[Rows from a dataset]

--------------------------------

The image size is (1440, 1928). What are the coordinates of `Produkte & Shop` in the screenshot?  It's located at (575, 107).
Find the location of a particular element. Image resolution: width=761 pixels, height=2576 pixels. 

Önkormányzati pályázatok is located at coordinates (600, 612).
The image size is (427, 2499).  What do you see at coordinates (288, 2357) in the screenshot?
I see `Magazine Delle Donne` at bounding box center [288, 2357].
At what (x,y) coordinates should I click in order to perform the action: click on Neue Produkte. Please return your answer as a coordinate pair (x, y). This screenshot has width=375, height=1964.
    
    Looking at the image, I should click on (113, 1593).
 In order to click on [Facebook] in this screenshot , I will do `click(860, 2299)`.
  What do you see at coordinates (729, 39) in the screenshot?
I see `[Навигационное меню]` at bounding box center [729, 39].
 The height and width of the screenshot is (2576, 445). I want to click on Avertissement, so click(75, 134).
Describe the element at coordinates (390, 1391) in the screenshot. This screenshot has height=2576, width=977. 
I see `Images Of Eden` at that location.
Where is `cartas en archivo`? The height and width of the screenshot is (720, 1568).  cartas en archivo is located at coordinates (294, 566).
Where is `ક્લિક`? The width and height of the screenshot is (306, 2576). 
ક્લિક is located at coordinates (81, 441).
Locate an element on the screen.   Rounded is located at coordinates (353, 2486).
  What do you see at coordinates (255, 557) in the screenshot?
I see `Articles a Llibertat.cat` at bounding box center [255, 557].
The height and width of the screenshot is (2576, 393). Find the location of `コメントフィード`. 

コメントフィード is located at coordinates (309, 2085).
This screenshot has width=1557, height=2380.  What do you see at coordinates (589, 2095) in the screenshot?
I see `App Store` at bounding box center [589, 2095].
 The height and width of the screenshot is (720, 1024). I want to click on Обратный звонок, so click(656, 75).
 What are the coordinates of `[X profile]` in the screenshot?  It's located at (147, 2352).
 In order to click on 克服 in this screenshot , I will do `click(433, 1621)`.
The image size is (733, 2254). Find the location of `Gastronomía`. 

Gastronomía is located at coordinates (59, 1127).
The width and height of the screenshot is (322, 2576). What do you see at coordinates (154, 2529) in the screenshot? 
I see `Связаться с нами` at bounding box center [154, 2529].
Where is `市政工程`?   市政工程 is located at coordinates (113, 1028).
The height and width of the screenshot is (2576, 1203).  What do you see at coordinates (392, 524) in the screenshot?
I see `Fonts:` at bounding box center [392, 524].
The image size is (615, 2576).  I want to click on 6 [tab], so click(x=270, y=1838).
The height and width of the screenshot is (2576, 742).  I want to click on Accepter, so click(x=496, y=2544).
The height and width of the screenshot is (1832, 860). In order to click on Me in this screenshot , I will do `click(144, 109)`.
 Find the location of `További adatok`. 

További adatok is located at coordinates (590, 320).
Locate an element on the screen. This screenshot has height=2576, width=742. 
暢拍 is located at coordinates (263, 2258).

--------------------------------

- _AIM OF THE EXERCISE_: Reproduce all of the material above word for word, keeping every line unchanged.

- _SOLUTION FOR THIS EXERCISE_:
The image size is (1440, 1928). What are the coordinates of `Produkte & Shop` in the screenshot?  It's located at (575, 107).
Find the location of a particular element. Image resolution: width=761 pixels, height=2576 pixels. 

Önkormányzati pályázatok is located at coordinates (600, 612).
The image size is (427, 2499).  What do you see at coordinates (288, 2357) in the screenshot?
I see `Magazine Delle Donne` at bounding box center [288, 2357].
At what (x,y) coordinates should I click in order to perform the action: click on Neue Produkte. Please return your answer as a coordinate pair (x, y). This screenshot has width=375, height=1964.
    
    Looking at the image, I should click on (113, 1593).
 In order to click on [Facebook] in this screenshot , I will do `click(860, 2299)`.
  What do you see at coordinates (729, 39) in the screenshot?
I see `[Навигационное меню]` at bounding box center [729, 39].
 The height and width of the screenshot is (2576, 445). I want to click on Avertissement, so click(75, 134).
Describe the element at coordinates (390, 1391) in the screenshot. This screenshot has height=2576, width=977. 
I see `Images Of Eden` at that location.
Where is `cartas en archivo`? The height and width of the screenshot is (720, 1568).  cartas en archivo is located at coordinates (294, 566).
Where is `ક્લિક`? The width and height of the screenshot is (306, 2576). 
ક્લિક is located at coordinates (81, 441).
Locate an element on the screen.   Rounded is located at coordinates (353, 2486).
  What do you see at coordinates (255, 557) in the screenshot?
I see `Articles a Llibertat.cat` at bounding box center [255, 557].
The height and width of the screenshot is (2576, 393). Find the location of `コメントフィード`. 

コメントフィード is located at coordinates (309, 2085).
This screenshot has width=1557, height=2380.  What do you see at coordinates (589, 2095) in the screenshot?
I see `App Store` at bounding box center [589, 2095].
 The height and width of the screenshot is (720, 1024). I want to click on Обратный звонок, so click(656, 75).
 What are the coordinates of `[X profile]` in the screenshot?  It's located at (147, 2352).
 In order to click on 克服 in this screenshot , I will do `click(433, 1621)`.
The image size is (733, 2254). Find the location of `Gastronomía`. 

Gastronomía is located at coordinates (59, 1127).
The width and height of the screenshot is (322, 2576). What do you see at coordinates (154, 2529) in the screenshot? 
I see `Связаться с нами` at bounding box center [154, 2529].
Where is `市政工程`?   市政工程 is located at coordinates (113, 1028).
The height and width of the screenshot is (2576, 1203).  What do you see at coordinates (392, 524) in the screenshot?
I see `Fonts:` at bounding box center [392, 524].
The image size is (615, 2576).  I want to click on 6 [tab], so click(x=270, y=1838).
The height and width of the screenshot is (2576, 742).  I want to click on Accepter, so click(x=496, y=2544).
The height and width of the screenshot is (1832, 860). In order to click on Me in this screenshot , I will do `click(144, 109)`.
 Find the location of `További adatok`. 

További adatok is located at coordinates (590, 320).
Locate an element on the screen. This screenshot has height=2576, width=742. 
暢拍 is located at coordinates (263, 2258).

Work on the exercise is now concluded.